Sramana Mitra: You guys moved back to San Francisco at that point?
Brandon Levey: I was already living in the city. Michelle flew out here. She moved to Berkeley with my sister. One of my favorite stories from that year was, Michelle had no money. She would hop over the bar terminal because she didn’t have money to pay for the bar ticket. One Thanksgiving of 2010, she completely ran out of money and didn’t realize it was Thanksgiving. She went to go shopping but she had just $10 in her account. So she ate rice cakes and mustard. It’s a nice example of the hardships of early days of entrepreneurship.
Sramana Mitra: When you went to that trade show, you saw that people were taking orders on pen and papers and reconciling with Excel spreadsheets. Talk to me about who these people were who you talked to get a sense of what that opportunity was.
Brandon Levey: Do you live in San Francisco?
Sramana Mitra: I have lived in San Francisco.
Brandon Levey: You know how there are these fairs in the city.
Sramana Mitra: Yes.
Brandon Levey: It’s that kind of stuff. Most of the people there are crafters. They’re very small businesses. Occasionally, there may be a store selling from other spot.
Sramana Mitra: What did you ask them and what did they tell you?

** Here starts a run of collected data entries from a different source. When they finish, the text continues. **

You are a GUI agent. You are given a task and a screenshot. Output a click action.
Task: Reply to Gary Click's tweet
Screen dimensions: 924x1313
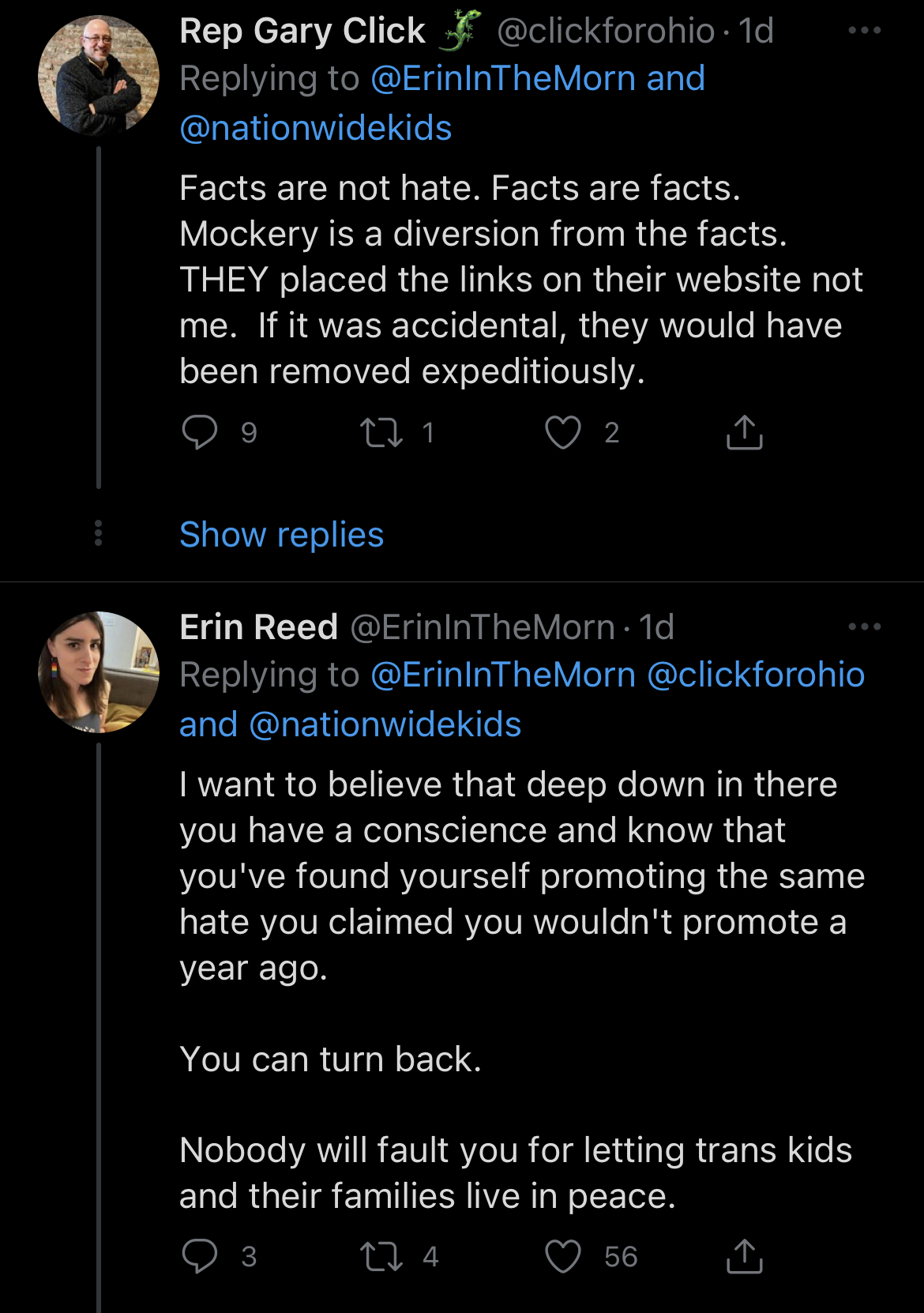[200, 432]
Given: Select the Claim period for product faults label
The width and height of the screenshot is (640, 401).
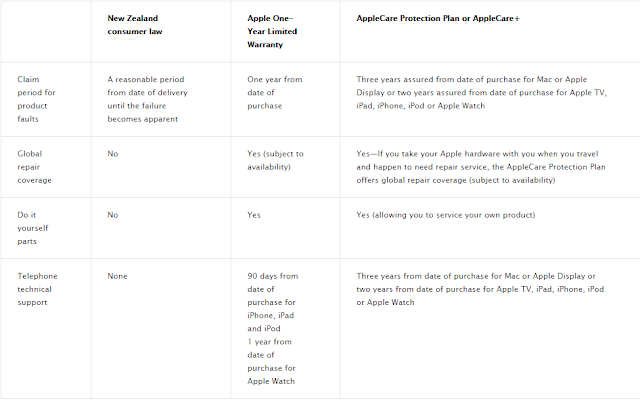Looking at the screenshot, I should [x=36, y=97].
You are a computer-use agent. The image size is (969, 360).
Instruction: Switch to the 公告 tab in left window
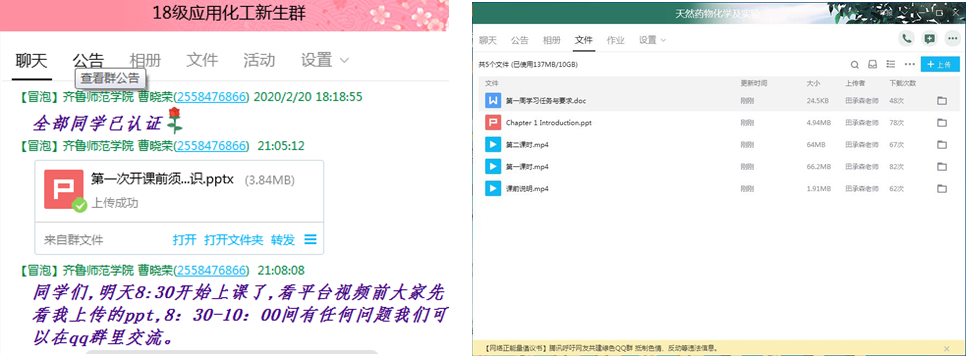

Brandon Levey: The number one question I remember asking them is how they manage their business. The overwhelming response that I got was a combination of labor, post-it notes, and Excel spreadsheets. The most common response I got was, “I’m not very good at Excel, but I had a friend build me an awesome Excel spreadsheet.” Some people would say QuickBooks. If you asked them how they were using QuickBooks, they’d say, “I use their invoice.” They weren’t really using QuickBooks. They just had their customer in there and were creating invoices for their customer.
Sramana Mitra: Where in that did you decide to do your product? QuickBooks is a very large product. It has a lot of penetration in the small business market.

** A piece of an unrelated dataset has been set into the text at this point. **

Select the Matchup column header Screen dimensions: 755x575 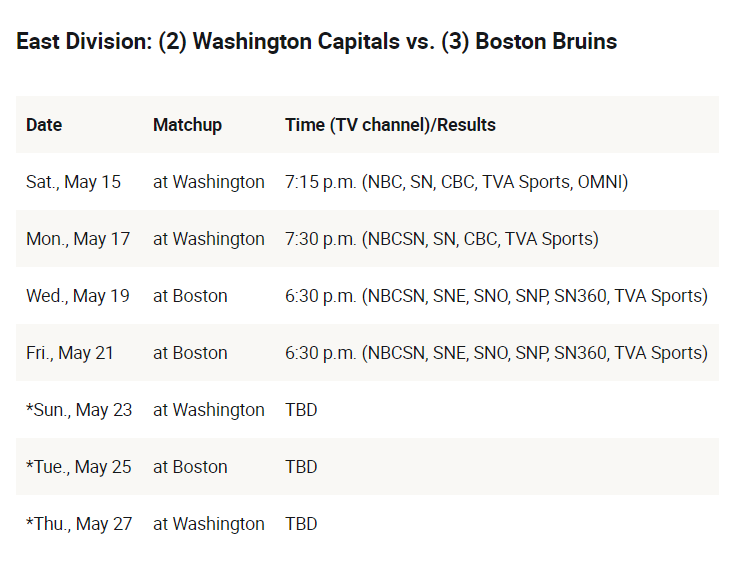(187, 125)
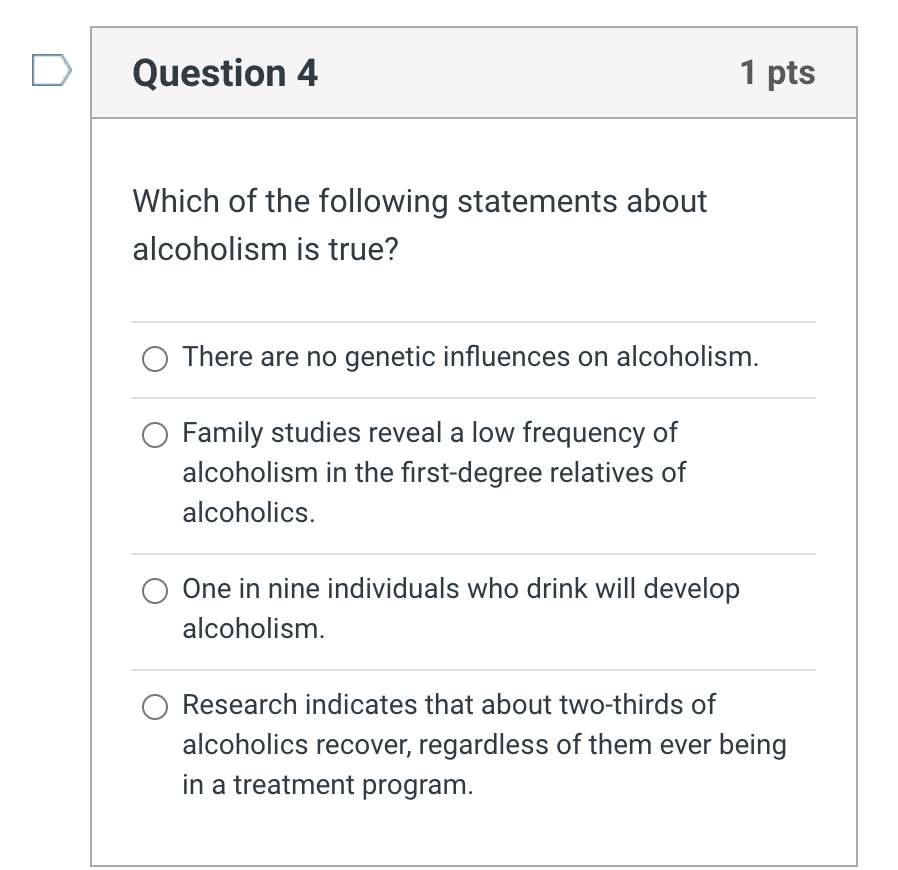Choose the family studies low frequency option
The width and height of the screenshot is (898, 870).
point(155,435)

Brandon Levey: Right, but it wasn’t doing the trick. I was also a QuickBooks user, so I knew the pains of trying to manage inventory and all the other components. At that time, I had several thousand shirts in my garage. I was using QuickBooks for invoicing, but I had multiple Excel spreadsheets keeping track of my different designs. I was using Gmail to keep track of my wholesale relationships. I had my own website.
Sramana Mitra: They have a plug-in for inventory control.
Brandon Levey: This was back in 2007 and 2008.
Sramana Mitra: That’s the problem you chose work on? Were you working in tandem with QuickBooks or did you re-invent the wheel all the way?
Brandon Levey: No, it’s very important to note that Stitch Labs wasn’t founded to be this massive business. It was truly just an itch that I needed to scratch. The original Stitch was built not to solve the problems that I was having, but we used the problems I was having as a representation of the bigger problem. All it did was allow for contact management and product management. We technically didn’t have an inventory component at that time. It was something that did all three of those at one spot. It was built for wholesale transactions for microbusinesses.